The following is an extract from a speech by Pope John Paul II in May 2003, addressing the new Ambassador to the Holy See from the Islamic Republic of Pakistan.
“Your Excellency, I am pleased to acknowledge the considerable political reforms which have recently been implemented in Pakistan for the improvement of civic life… Nevertheless it must also be noted that the grievances which continue to be felt particularly among the Christian minority in your country detract from the overall well-being of the nation. The grave difficulties that the Blasphemy Laws cause and the incidents of violence and vandalism against Christians and their properties have been well documented.”

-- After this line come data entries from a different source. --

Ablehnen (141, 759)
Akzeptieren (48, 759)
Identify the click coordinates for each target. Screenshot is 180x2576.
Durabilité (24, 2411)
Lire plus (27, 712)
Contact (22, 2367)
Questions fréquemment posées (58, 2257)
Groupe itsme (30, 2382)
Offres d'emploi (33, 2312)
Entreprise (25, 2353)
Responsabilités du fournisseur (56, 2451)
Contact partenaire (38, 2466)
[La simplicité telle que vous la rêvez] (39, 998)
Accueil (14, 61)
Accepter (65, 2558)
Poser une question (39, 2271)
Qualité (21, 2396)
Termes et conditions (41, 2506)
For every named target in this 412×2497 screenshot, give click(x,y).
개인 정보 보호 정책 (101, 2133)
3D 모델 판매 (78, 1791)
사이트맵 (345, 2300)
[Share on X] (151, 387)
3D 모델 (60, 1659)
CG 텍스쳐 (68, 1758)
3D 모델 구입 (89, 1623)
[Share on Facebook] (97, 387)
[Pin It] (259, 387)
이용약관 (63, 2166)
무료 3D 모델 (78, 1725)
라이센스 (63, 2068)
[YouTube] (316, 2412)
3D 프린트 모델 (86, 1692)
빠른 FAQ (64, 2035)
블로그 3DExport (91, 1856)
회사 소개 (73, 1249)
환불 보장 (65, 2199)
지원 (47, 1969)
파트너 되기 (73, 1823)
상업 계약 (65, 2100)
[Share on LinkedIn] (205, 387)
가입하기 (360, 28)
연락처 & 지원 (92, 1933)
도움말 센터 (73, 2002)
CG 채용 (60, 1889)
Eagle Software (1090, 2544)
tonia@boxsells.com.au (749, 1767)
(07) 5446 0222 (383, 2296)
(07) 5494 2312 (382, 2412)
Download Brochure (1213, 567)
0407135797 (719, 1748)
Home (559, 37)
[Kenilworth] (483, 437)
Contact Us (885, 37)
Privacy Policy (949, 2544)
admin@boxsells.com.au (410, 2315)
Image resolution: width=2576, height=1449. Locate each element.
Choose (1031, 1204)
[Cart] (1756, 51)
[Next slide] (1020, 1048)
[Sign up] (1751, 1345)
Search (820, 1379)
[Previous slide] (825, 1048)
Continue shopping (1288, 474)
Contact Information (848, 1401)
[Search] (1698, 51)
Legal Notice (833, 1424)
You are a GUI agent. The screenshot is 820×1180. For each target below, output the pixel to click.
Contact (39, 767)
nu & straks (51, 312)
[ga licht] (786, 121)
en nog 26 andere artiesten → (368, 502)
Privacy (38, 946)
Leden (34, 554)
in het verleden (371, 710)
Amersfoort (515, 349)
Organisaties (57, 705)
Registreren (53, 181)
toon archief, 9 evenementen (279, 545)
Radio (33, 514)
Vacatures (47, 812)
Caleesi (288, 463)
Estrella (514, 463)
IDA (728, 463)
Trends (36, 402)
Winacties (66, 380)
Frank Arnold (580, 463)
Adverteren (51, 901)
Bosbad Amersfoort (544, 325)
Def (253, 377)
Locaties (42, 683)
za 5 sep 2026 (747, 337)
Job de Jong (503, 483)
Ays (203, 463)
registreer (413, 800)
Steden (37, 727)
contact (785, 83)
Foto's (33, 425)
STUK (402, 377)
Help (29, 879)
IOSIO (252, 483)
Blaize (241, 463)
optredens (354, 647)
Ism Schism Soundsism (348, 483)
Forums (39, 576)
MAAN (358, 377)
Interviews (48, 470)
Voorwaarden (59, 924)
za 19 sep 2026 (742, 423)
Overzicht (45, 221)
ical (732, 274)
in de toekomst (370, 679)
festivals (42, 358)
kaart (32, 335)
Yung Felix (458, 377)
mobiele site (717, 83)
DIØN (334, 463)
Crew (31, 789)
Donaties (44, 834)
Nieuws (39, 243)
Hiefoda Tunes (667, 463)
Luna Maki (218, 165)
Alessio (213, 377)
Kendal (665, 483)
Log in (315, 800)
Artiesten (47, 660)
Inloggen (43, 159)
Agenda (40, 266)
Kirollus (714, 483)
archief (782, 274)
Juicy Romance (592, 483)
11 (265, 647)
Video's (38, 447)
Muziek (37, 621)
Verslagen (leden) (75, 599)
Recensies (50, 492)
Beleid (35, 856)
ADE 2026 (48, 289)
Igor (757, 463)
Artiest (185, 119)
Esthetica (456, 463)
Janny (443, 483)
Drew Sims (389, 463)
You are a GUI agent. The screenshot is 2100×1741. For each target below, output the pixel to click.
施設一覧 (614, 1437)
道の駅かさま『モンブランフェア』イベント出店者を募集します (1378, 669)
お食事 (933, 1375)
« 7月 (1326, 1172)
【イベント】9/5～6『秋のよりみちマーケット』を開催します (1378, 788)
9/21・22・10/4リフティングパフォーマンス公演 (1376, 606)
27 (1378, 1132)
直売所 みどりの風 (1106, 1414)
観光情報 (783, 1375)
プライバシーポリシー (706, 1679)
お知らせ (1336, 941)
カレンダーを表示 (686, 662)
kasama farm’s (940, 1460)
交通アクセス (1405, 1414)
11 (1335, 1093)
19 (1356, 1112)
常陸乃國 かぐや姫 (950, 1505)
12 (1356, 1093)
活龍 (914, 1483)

Pope John Paul was right about this. And blasphemy laws are as wrong in Ireland in 2009 as they were in Pakistan in 2003.
Publishing or saying this could be illegal in Ireland if the new blasphemy law is passed:
“(If defamation of religion was illegal) it would be a crime for me to say that the notion of transubstantiation is so ridiculous that even a small child should be able to see the insanity and utter physical impossibility of a piece of bread and some wine somehow taking on corporeal form. It would be a crime for me to say that Islam is a backward desert superstition that has no place in modern, enlightened Europe and it would be a crime to point out that Jewish settlers in Israel who believe they have a God given right to take the land are, frankly, mad. All the above assertions will, no doubt, offend someone or other.”
Ian O’Doherty, Irish Independent, March 6 2009
Publishing or saying this could be illegal in Ireland if the new blasphemy law is passed.